EXERCISE SET
- a) In the passage on Albright's legislative career, why did Albright oppose the state budget that Governor George Wallace proposed in 1976?
- b) Write the next part of the passage about Albright's career in the Alabama legislature, starting after its last sentence.

[Begin DOCUMENT TEXT]

During his tenure, Albright was noted for his work in upholding the Voting Rights Act of 1965 in Huntsville, ensuring the city's compliance with the law, as well as pursuing equity in Alabama legislation. In 1976, Albright was part of successful opposition to the state budget proposed by Governor George Wallace, which Albright said pitted funding for state employees against education, at a time when both departments were in "dire need". Albright advocated for raising taxes to increase funding for both areas. Albright also worked to secure a state grant for video equipment at the media departments of the University of Alabama in Huntsville and Lee High School. In 1983, Albright was redistricted to the 21st district during a special legislative election. The district remained in the Huntsville area and Albright defeated Republican nominee Keith B. Wilson with 54% of the vote in the special election.

[End DOCUMENT TEXT]
[Begin MATERIAL SUPPLIED]

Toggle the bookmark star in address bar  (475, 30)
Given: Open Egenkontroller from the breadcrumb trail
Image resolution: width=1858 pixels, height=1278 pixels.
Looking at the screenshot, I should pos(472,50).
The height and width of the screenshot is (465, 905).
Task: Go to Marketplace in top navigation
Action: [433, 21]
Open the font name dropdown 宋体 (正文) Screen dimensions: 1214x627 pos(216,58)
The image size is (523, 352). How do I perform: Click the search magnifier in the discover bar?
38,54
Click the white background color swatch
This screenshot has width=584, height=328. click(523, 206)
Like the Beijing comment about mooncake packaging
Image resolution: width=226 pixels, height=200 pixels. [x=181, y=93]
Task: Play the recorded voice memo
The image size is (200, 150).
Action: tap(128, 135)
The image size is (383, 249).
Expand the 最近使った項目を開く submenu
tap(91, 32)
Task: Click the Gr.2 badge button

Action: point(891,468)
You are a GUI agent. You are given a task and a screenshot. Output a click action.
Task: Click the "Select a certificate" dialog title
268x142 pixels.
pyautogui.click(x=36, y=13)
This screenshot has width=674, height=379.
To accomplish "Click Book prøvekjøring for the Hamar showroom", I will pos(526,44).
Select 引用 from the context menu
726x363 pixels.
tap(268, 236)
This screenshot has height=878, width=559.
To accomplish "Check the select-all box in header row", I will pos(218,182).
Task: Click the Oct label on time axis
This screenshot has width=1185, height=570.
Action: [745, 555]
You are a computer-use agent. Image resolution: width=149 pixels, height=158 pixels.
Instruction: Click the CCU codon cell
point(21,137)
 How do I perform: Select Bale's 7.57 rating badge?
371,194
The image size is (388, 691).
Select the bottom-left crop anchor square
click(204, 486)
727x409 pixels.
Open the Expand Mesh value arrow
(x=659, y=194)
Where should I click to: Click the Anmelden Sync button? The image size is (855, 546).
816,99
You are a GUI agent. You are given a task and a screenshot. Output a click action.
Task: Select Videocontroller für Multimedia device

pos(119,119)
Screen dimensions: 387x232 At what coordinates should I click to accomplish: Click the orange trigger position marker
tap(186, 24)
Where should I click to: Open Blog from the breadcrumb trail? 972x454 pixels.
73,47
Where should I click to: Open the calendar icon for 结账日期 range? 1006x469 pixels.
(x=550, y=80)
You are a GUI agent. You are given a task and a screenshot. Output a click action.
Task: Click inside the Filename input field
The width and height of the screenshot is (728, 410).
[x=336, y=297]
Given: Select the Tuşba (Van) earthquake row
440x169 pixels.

[End MATERIAL SUPPLIED]

EXPECTED ANSWERS
- a) Albright said the budget pitted funding for state employees against funding for education, when both departments were in "dire need." Instead, he advocated raising taxes to increase funding for both areas.

- b)
Albright served as a delegate from Alabama to the 1984 Democratic National Convention. In 1986, Albright lost a Democratic primary challenge to former representative Dewayne Freeman, unseating him. In 1990, Albright attempted to mount a comeback when he challenged state senator Bill Smith in the Democratic primary. Albright was financially supported by the Alabama Education Association and a trial lawyers' lobbying group with over $42,000 to his campaign, but lost the election to Smith. After leaving the Alabama Legislature, Albright worked in building engines and was a frequent speaker on civics at Scouting activities.

==Personal life and death==
Albright was married to Joan Hall, who died in 2022; the couple had three children together: Robert, Jr., Joseph, and Cherise. Albright died at his home in Florence, Alabama, on November 27, 2023, at the age of 87.